- [Task to carry out]:
Copy out the material below line for line, without changing anything, and leave the pictures out.

- [Data extract]:
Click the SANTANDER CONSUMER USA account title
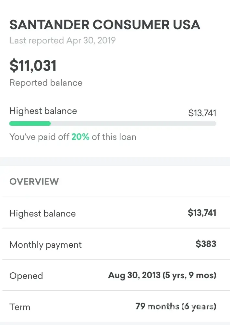This screenshot has width=230, height=325. click(105, 25)
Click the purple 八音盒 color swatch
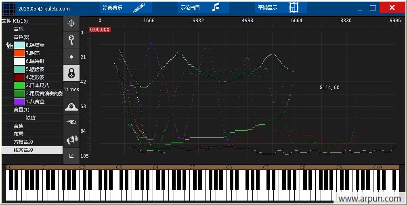Image resolution: width=407 pixels, height=205 pixels. click(x=19, y=102)
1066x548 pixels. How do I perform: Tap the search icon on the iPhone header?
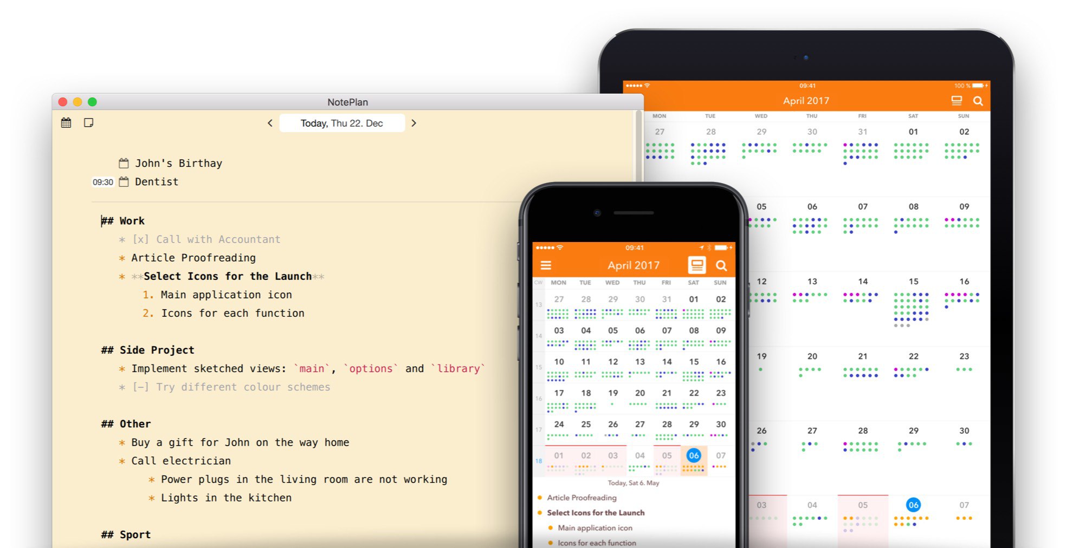click(x=721, y=265)
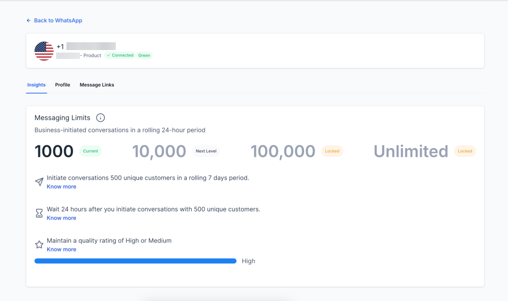Go back to WhatsApp via link

[x=58, y=21]
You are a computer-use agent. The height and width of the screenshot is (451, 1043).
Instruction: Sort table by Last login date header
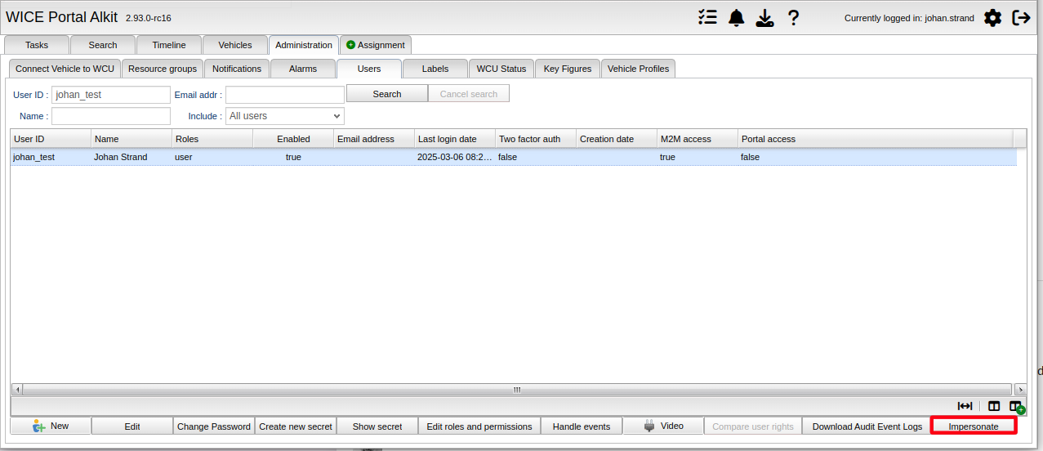454,139
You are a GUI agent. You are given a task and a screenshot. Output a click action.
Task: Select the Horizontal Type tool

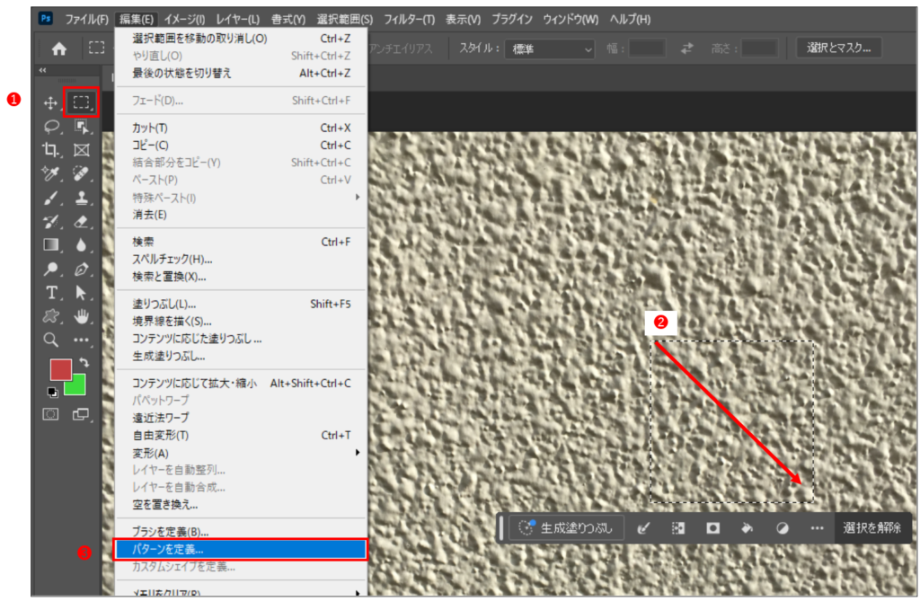(51, 292)
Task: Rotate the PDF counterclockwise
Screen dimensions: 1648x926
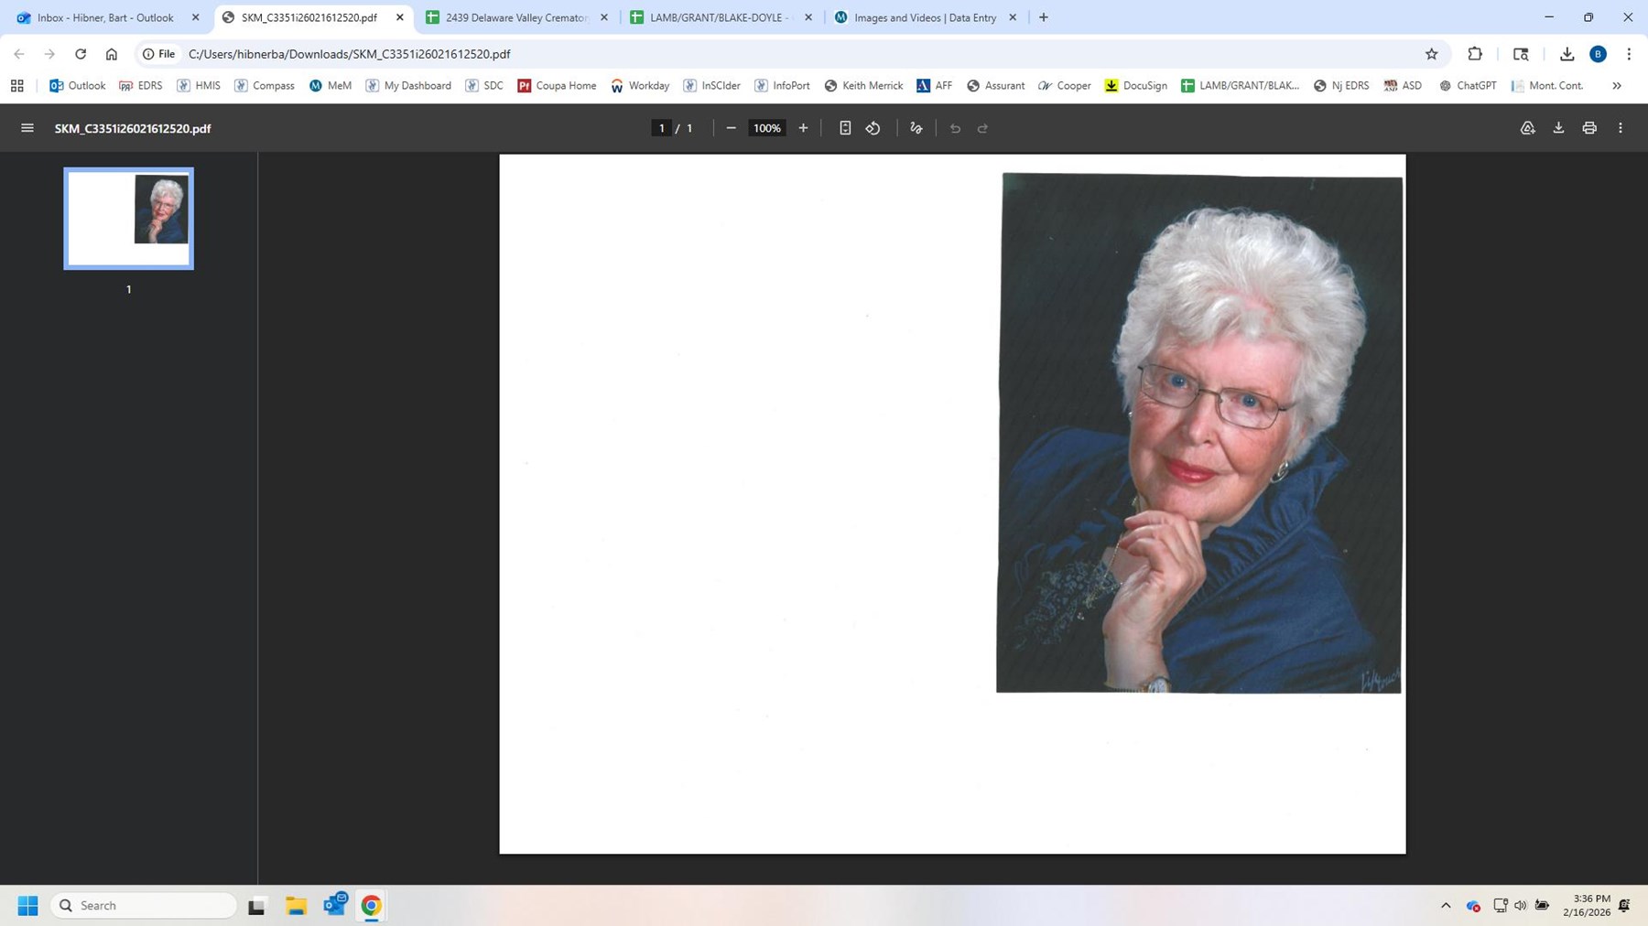Action: (871, 127)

- [Output below]:
Click the SANTANDER CONSUMER USA account title
This screenshot has width=230, height=325. click(105, 25)
Click the purple 八音盒 color swatch
Image resolution: width=407 pixels, height=205 pixels. click(x=19, y=102)
1066x548 pixels. How do I perform: Tap the search icon on the iPhone header?
click(x=721, y=265)
Go back to WhatsApp via link

[x=58, y=21]
You are a computer-use agent. The height and width of the screenshot is (451, 1043).
Instruction: Sort table by Last login date header
454,139
You are a GUI agent. You are given a task and a screenshot. Output a click action.
Task: Select the Horizontal Type tool

(51, 292)
Task: Rotate the PDF counterclockwise
Screen dimensions: 1648x926
Action: (871, 127)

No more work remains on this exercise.